From the entries that follow, extract each line holding the string "operating".

═════ ENTRIES PROVIDED

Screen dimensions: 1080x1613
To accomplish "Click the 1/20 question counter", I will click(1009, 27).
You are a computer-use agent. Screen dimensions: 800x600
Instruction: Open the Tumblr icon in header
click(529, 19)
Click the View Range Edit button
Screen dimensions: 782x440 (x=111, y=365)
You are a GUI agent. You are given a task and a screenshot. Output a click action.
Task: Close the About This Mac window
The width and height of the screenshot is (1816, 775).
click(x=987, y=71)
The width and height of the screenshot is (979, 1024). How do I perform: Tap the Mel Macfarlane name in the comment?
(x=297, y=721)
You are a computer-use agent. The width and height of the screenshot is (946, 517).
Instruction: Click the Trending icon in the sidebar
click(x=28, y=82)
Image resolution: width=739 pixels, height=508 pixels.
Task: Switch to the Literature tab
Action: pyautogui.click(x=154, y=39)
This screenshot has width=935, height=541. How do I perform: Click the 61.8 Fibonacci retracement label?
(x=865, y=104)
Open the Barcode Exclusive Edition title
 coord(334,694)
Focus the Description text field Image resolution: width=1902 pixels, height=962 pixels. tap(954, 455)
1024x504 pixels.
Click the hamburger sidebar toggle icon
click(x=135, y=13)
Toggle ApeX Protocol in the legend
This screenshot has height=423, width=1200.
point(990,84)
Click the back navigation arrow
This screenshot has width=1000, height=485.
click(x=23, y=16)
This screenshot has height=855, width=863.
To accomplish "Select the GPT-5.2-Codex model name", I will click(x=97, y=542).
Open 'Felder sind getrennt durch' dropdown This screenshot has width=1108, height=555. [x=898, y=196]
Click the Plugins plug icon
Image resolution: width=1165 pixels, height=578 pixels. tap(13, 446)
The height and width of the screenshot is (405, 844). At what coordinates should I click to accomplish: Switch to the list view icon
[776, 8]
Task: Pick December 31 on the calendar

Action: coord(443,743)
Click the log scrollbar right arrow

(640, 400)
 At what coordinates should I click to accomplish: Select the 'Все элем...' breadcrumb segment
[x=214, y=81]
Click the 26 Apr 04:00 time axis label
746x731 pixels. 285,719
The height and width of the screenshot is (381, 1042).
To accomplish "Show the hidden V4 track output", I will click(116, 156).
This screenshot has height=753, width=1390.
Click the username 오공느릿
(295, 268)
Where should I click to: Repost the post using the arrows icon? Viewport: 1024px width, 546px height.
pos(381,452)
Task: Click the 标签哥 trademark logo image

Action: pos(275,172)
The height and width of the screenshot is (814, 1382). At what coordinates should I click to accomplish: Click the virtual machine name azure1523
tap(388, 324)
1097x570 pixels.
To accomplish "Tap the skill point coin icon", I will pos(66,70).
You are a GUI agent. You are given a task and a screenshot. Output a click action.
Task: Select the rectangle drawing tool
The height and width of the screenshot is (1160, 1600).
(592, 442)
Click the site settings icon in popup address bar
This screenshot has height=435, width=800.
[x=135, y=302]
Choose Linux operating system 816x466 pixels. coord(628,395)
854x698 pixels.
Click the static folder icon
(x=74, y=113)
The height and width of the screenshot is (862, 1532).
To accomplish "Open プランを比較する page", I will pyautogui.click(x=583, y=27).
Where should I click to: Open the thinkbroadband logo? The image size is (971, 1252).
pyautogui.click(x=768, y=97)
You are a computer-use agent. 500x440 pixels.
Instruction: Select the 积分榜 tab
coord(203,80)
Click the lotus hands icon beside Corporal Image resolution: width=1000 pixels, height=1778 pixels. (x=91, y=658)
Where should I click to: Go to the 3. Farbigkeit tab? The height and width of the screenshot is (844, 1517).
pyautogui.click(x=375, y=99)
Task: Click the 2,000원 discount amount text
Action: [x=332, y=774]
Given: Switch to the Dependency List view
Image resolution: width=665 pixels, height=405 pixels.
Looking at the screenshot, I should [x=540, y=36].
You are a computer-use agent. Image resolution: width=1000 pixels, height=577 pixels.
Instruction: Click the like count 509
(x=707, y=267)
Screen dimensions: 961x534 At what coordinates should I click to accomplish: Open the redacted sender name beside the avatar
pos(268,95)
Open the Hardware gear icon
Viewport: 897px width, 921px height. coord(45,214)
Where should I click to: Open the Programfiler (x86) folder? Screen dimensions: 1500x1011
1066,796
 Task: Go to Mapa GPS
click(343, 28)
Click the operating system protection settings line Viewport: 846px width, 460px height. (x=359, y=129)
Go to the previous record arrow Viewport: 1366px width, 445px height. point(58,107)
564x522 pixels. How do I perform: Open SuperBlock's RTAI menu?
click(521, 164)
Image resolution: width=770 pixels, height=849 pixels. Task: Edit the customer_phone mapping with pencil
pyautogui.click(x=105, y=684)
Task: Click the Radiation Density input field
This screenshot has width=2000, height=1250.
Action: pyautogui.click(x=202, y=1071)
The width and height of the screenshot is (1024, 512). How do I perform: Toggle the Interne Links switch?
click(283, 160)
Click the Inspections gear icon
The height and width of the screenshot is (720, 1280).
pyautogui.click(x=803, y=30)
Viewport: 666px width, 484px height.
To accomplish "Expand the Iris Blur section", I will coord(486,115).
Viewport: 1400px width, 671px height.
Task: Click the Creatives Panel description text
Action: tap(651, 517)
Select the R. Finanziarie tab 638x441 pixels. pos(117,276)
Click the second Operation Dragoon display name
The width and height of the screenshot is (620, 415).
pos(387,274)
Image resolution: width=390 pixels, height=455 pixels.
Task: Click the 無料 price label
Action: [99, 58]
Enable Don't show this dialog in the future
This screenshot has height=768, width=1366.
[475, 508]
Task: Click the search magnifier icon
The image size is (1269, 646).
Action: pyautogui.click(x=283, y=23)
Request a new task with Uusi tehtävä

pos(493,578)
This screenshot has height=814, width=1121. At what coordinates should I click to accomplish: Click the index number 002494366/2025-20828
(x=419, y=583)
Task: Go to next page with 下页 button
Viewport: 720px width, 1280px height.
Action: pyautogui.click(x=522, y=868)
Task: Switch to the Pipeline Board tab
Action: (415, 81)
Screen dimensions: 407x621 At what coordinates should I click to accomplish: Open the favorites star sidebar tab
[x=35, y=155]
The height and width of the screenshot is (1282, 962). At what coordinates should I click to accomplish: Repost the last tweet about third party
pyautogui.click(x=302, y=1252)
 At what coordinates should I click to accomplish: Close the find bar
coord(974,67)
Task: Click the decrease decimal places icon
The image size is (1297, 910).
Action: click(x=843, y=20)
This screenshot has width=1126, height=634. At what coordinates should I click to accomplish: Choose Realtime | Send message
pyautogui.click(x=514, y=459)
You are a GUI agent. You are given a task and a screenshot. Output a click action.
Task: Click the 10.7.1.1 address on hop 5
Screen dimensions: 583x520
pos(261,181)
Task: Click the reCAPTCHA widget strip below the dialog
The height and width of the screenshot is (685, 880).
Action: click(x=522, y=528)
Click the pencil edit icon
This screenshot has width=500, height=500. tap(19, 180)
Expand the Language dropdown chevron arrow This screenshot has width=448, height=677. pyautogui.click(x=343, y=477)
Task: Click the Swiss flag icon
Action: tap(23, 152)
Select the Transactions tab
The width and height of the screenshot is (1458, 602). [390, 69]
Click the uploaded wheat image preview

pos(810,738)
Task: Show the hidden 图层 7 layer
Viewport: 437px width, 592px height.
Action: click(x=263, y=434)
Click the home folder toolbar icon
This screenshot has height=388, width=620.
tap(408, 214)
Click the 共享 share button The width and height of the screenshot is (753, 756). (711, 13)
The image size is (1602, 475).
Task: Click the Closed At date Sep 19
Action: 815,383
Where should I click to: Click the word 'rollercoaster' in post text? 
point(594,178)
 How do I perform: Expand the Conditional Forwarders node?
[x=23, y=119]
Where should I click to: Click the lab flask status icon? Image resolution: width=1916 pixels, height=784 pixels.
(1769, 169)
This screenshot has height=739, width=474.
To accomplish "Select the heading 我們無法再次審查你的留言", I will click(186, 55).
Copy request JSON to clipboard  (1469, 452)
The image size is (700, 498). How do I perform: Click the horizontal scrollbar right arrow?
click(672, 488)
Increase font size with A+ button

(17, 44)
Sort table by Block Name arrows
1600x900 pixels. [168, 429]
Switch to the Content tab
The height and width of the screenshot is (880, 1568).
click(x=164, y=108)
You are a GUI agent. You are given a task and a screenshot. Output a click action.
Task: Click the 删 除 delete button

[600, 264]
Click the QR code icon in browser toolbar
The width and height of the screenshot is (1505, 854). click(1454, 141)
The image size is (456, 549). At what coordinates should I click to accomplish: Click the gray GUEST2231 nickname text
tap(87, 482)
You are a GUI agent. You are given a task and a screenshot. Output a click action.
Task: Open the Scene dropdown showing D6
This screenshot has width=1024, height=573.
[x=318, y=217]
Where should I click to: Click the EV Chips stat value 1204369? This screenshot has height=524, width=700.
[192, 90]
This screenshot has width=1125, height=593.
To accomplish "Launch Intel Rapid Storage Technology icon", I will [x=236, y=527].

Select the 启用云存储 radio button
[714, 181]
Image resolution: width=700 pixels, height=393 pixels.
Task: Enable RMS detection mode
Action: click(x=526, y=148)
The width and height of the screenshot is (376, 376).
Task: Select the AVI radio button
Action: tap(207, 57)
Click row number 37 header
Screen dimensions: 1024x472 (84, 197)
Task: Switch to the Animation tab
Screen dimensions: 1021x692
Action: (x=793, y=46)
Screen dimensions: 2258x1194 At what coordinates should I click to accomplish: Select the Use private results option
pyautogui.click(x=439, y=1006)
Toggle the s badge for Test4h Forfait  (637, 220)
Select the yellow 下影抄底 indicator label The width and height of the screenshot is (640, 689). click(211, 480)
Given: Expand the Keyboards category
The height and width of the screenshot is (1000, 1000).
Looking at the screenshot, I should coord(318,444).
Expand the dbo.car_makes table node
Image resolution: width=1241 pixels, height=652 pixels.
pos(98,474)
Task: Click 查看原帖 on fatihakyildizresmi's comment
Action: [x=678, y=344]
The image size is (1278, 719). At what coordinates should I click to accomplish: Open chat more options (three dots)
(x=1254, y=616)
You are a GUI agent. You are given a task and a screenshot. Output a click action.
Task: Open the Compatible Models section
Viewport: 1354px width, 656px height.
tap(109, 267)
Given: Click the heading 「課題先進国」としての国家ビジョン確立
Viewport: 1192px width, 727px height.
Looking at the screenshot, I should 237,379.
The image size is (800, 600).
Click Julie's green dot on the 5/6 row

══════════

◆ **YOUR RESPONSE**
Choose Linux operating system 816x466 pixels. coord(628,395)
Click the operating system protection settings line Viewport: 846px width, 460px height. (x=359, y=129)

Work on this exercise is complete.